━━━ Data
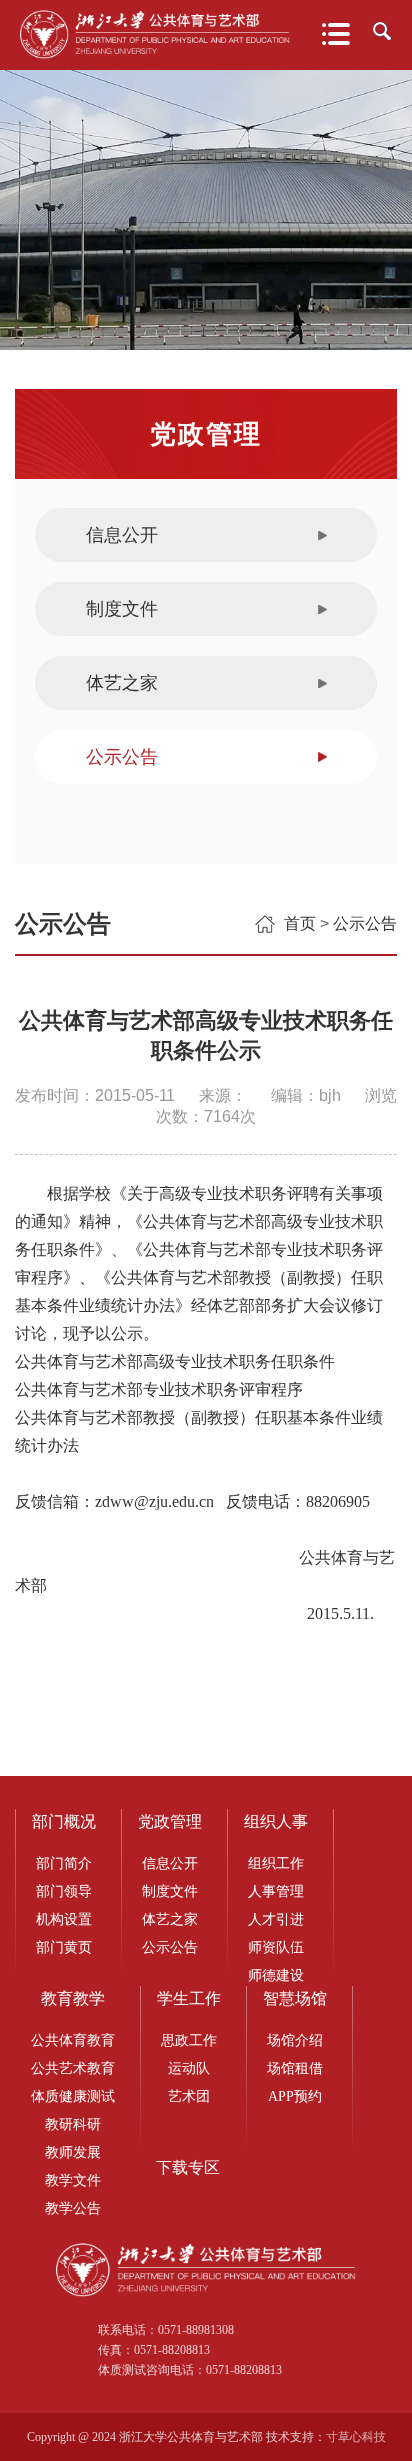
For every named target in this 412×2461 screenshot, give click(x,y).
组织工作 (276, 1863)
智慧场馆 (295, 1998)
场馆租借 (295, 2068)
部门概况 (64, 1821)
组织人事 (276, 1821)
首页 (300, 923)
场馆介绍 (295, 2040)
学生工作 (189, 1998)
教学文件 (73, 2180)
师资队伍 (276, 1947)
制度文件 (122, 609)
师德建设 (276, 1975)
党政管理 (170, 1821)
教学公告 (73, 2208)
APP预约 (295, 2096)
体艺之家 (122, 683)
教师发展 (73, 2152)
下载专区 (188, 2167)
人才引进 (276, 1919)
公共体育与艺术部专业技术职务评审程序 (159, 1389)
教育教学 (73, 1998)
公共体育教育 (73, 2040)
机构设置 (64, 1919)
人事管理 (276, 1891)
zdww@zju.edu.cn (154, 1501)
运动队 (189, 2068)
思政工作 (189, 2040)
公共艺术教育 (73, 2068)
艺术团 (189, 2096)
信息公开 (122, 535)
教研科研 (73, 2124)
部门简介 (64, 1863)
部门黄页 (64, 1947)
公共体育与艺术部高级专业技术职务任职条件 (175, 1361)
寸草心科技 (356, 2437)
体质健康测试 (73, 2096)
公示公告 (122, 757)
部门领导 (64, 1891)
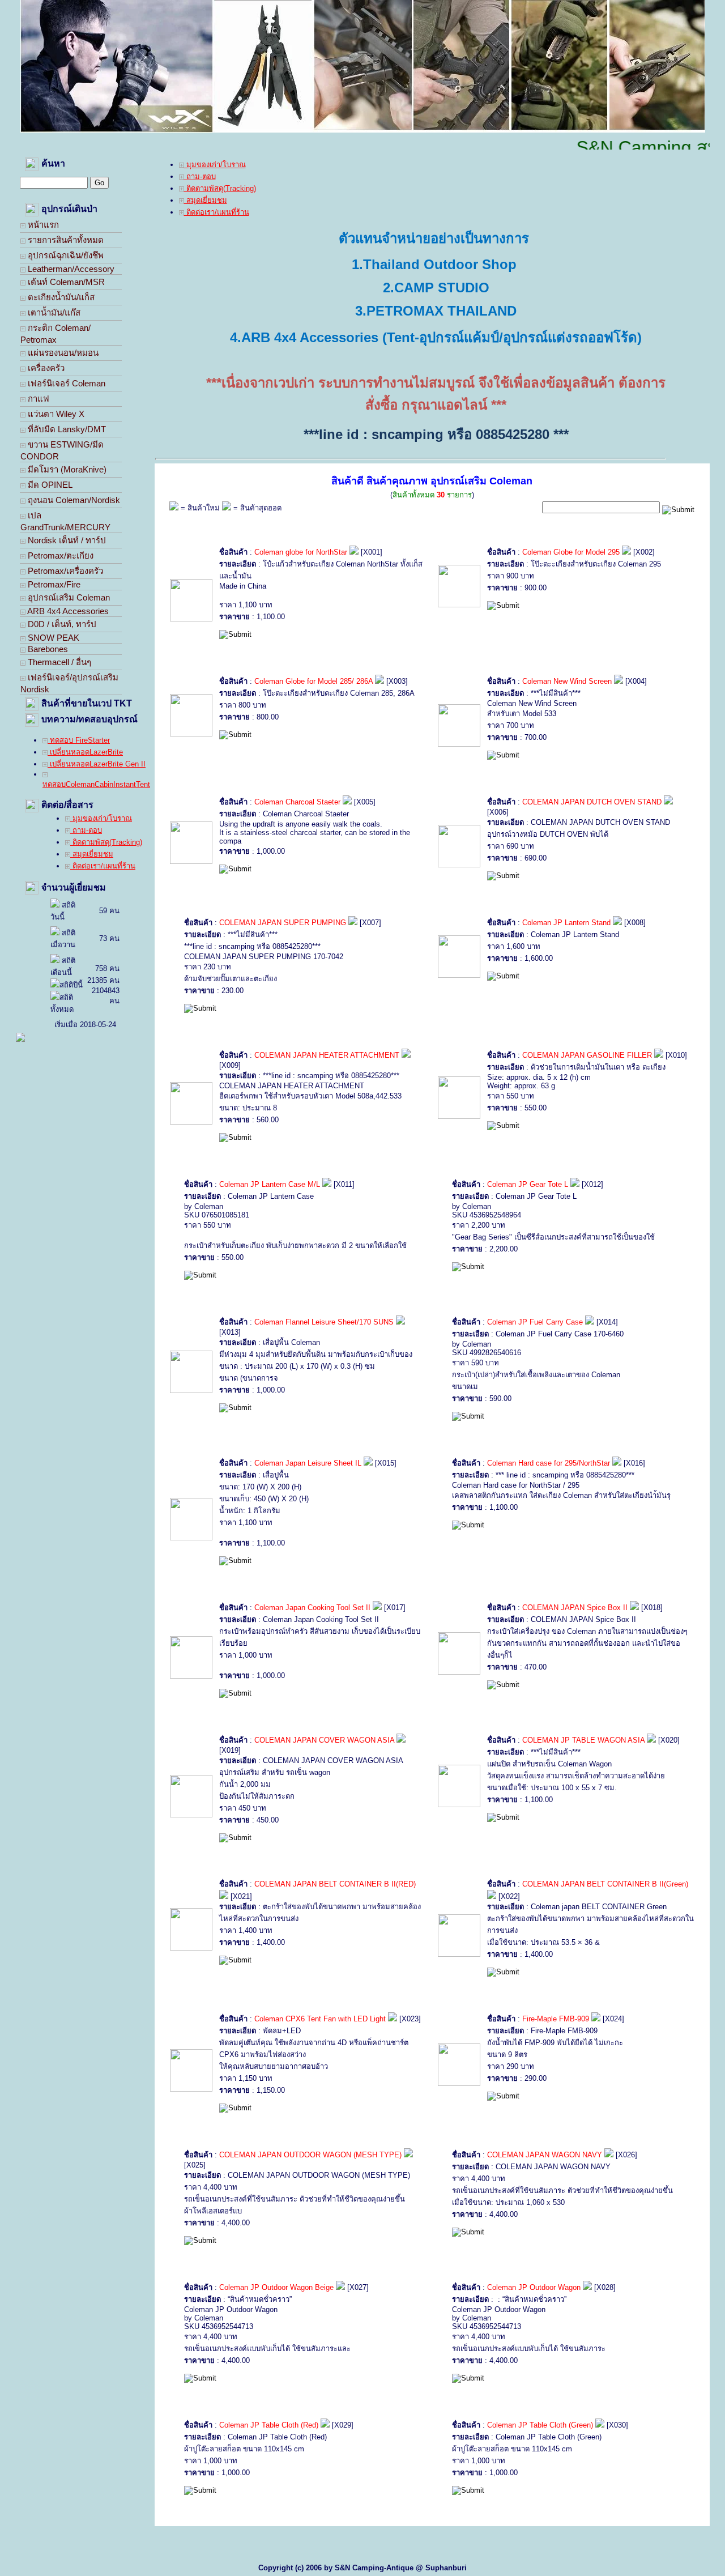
━━━━━━
Exercise requirements. Extract the lines beginning with the one that contains "zdww@zju.edu.cn (154, 1501)" and ending with the last line of the listing. Keep them exact and drop the pictures.

Answer space.
zdww@zju.edu.cn (154, 1501)
运动队 (189, 2068)
思政工作 (189, 2040)
公共艺术教育 (73, 2068)
艺术团 (189, 2096)
信息公开 (122, 535)
教研科研 (73, 2124)
部门简介 (64, 1863)
部门黄页 (64, 1947)
公共体育与艺术部高级专业技术职务任职条件 (175, 1361)
寸草心科技 (356, 2437)
体质健康测试 (73, 2096)
公示公告 (122, 757)
部门领导 (64, 1891)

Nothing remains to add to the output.